Recorded data
═══
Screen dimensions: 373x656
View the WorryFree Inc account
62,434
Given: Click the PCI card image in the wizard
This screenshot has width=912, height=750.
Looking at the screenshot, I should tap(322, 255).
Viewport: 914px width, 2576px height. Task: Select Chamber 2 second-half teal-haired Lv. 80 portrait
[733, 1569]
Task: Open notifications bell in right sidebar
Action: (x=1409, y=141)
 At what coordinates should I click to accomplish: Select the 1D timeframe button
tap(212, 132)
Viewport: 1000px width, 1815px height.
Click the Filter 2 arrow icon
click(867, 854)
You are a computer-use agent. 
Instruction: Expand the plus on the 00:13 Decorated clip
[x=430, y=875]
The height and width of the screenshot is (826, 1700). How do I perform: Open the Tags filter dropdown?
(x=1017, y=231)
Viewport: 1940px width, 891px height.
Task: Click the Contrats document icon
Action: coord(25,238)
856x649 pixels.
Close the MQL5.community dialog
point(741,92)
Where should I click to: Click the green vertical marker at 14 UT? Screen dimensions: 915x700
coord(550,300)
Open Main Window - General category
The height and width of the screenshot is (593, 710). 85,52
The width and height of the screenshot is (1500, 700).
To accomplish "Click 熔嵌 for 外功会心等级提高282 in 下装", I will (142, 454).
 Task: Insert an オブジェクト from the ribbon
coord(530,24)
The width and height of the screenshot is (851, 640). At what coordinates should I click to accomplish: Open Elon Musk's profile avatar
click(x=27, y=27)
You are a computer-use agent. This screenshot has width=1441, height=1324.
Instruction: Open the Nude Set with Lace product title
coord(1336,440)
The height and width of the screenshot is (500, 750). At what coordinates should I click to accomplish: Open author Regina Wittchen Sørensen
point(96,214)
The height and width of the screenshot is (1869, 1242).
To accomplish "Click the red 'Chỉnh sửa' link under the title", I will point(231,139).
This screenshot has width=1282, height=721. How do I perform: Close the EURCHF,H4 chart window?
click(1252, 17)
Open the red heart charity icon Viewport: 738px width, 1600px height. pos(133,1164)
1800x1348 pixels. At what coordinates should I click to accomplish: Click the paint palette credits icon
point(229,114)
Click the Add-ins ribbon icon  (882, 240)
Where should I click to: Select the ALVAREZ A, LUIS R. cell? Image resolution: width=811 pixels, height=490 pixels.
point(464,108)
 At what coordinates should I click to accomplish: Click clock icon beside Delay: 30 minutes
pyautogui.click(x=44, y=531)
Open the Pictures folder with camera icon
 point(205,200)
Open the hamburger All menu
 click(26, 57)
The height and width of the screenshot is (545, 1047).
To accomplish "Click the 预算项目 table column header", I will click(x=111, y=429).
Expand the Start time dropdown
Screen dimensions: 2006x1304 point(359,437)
═══
Reproduce the entries above in full, verbatim.

Answer to this exercise:
Screen dimensions: 373x656
View the WorryFree Inc account
62,434
Given: Click the PCI card image in the wizard
This screenshot has width=912, height=750.
Looking at the screenshot, I should tap(322, 255).
Viewport: 914px width, 2576px height. Task: Select Chamber 2 second-half teal-haired Lv. 80 portrait
[733, 1569]
Task: Open notifications bell in right sidebar
Action: (x=1409, y=141)
 At what coordinates should I click to accomplish: Select the 1D timeframe button
tap(212, 132)
Viewport: 1000px width, 1815px height.
Click the Filter 2 arrow icon
click(867, 854)
You are a computer-use agent. 
Instruction: Expand the plus on the 00:13 Decorated clip
[x=430, y=875]
The height and width of the screenshot is (826, 1700). How do I perform: Open the Tags filter dropdown?
(x=1017, y=231)
Viewport: 1940px width, 891px height.
Task: Click the Contrats document icon
Action: coord(25,238)
856x649 pixels.
Close the MQL5.community dialog
point(741,92)
Where should I click to: Click the green vertical marker at 14 UT? Screen dimensions: 915x700
coord(550,300)
Open Main Window - General category
The height and width of the screenshot is (593, 710). 85,52
The width and height of the screenshot is (1500, 700).
To accomplish "Click 熔嵌 for 外功会心等级提高282 in 下装", I will (142, 454).
 Task: Insert an オブジェクト from the ribbon
coord(530,24)
The width and height of the screenshot is (851, 640). At what coordinates should I click to accomplish: Open Elon Musk's profile avatar
click(x=27, y=27)
You are a computer-use agent. This screenshot has width=1441, height=1324.
Instruction: Open the Nude Set with Lace product title
coord(1336,440)
The height and width of the screenshot is (500, 750). At what coordinates should I click to accomplish: Open author Regina Wittchen Sørensen
point(96,214)
The height and width of the screenshot is (1869, 1242).
To accomplish "Click the red 'Chỉnh sửa' link under the title", I will point(231,139).
This screenshot has width=1282, height=721. How do I perform: Close the EURCHF,H4 chart window?
click(1252, 17)
Open the red heart charity icon Viewport: 738px width, 1600px height. pos(133,1164)
1800x1348 pixels. At what coordinates should I click to accomplish: Click the paint palette credits icon
point(229,114)
Click the Add-ins ribbon icon  (882, 240)
Where should I click to: Select the ALVAREZ A, LUIS R. cell? Image resolution: width=811 pixels, height=490 pixels.
point(464,108)
 At what coordinates should I click to accomplish: Click clock icon beside Delay: 30 minutes
pyautogui.click(x=44, y=531)
Open the Pictures folder with camera icon
 point(205,200)
Open the hamburger All menu
 click(26, 57)
The height and width of the screenshot is (545, 1047).
To accomplish "Click the 预算项目 table column header", I will click(x=111, y=429).
Expand the Start time dropdown
Screen dimensions: 2006x1304 point(359,437)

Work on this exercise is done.